Word and item position data
============
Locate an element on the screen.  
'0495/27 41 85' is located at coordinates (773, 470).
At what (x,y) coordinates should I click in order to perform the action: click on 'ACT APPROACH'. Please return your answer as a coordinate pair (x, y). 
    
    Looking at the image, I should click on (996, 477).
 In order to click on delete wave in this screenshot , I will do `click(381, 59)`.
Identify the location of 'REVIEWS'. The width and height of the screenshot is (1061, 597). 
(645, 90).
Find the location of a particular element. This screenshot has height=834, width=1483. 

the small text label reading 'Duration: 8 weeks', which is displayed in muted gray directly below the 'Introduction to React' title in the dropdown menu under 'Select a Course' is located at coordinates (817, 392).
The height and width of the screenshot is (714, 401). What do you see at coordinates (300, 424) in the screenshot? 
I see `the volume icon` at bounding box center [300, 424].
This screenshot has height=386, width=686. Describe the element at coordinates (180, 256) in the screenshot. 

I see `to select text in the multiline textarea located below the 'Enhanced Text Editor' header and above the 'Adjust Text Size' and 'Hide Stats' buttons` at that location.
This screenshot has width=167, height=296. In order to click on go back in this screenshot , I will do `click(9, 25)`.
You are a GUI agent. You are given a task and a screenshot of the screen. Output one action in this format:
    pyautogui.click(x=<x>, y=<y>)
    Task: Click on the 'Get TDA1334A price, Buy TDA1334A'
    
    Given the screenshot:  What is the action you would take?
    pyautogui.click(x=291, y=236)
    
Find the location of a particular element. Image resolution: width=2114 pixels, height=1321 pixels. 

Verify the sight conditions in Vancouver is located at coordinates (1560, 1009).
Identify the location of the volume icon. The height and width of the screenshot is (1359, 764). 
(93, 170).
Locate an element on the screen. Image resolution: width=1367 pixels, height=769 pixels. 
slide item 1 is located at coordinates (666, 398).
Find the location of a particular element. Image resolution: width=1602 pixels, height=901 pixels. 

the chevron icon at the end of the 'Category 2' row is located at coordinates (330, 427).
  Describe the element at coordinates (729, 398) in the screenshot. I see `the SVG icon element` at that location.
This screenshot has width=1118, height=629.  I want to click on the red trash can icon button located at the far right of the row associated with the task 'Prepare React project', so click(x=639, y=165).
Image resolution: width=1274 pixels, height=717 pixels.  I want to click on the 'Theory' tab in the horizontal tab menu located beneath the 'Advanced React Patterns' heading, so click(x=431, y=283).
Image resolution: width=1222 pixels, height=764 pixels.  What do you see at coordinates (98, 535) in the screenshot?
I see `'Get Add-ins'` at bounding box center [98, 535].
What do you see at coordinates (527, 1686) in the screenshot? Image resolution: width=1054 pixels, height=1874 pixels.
============
Format all of the data above as a JSON list of strings, with each line as its own string and blank lines omitted.

[
  "Locate an element on the screen.  ",
  "'0495/27 41 85' is located at coordinates (773, 470).",
  "At what (x,y) coordinates should I click in order to perform the action: click on 'ACT APPROACH'. Please return your answer as a coordinate pair (x, y). ",
  "    Looking at the image, I should click on (996, 477).",
  " In order to click on delete wave in this screenshot , I will do `click(381, 59)`.",
  "Identify the location of 'REVIEWS'. The width and height of the screenshot is (1061, 597). ",
  "(645, 90).",
  "Find the location of a particular element. This screenshot has height=834, width=1483. ",
  "the small text label reading 'Duration: 8 weeks', which is displayed in muted gray directly below the 'Introduction to React' title in the dropdown menu under 'Select a Course' is located at coordinates (817, 392).",
  "The height and width of the screenshot is (714, 401). What do you see at coordinates (300, 424) in the screenshot? ",
  "I see `the volume icon` at bounding box center [300, 424].",
  "This screenshot has height=386, width=686. Describe the element at coordinates (180, 256) in the screenshot. ",
  "I see `to select text in the multiline textarea located below the 'Enhanced Text Editor' header and above the 'Adjust Text Size' and 'Hide Stats' buttons` at that location.",
  "This screenshot has width=167, height=296. In order to click on go back in this screenshot , I will do `click(9, 25)`.",
  "You are a GUI agent. You are given a task and a screenshot of the screen. Output one action in this format:",
  "    pyautogui.click(x=<x>, y=<y>)",
  "    Task: Click on the 'Get TDA1334A price, Buy TDA1334A'",
  "    Given the screenshot:  What is the action you would take?",
  "    pyautogui.click(x=291, y=236)",
  "Find the location of a particular element. Image resolution: width=2114 pixels, height=1321 pixels. ",
  "Verify the sight conditions in Vancouver is located at coordinates (1560, 1009).",
  "Identify the location of the volume icon. The height and width of the screenshot is (1359, 764). ",
  "(93, 170).",
  "Locate an element on the screen. Image resolution: width=1367 pixels, height=769 pixels. ",
  "slide item 1 is located at coordinates (666, 398).",
  "Find the location of a particular element. Image resolution: width=1602 pixels, height=901 pixels. ",
  "the chevron icon at the end of the 'Category 2' row is located at coordinates (330, 427).",
  "  Describe the element at coordinates (729, 398) in the screenshot. I see `the SVG icon element` at that location.",
  "This screenshot has width=1118, height=629.  I want to click on the red trash can icon button located at the far right of the row associated with the task 'Prepare React project', so click(x=639, y=165).",
  "Image resolution: width=1274 pixels, height=717 pixels.  I want to click on the 'Theory' tab in the horizontal tab menu located beneath the 'Advanced React Patterns' heading, so click(x=431, y=283).",
  "Image resolution: width=1222 pixels, height=764 pixels.  What do you see at coordinates (98, 535) in the screenshot?",
  "I see `'Get Add-ins'` at bounding box center [98, 535].",
  "What do you see at coordinates (527, 1686) in the screenshot? Image resolution: width=1054 pixels, height=1874 pixels."
]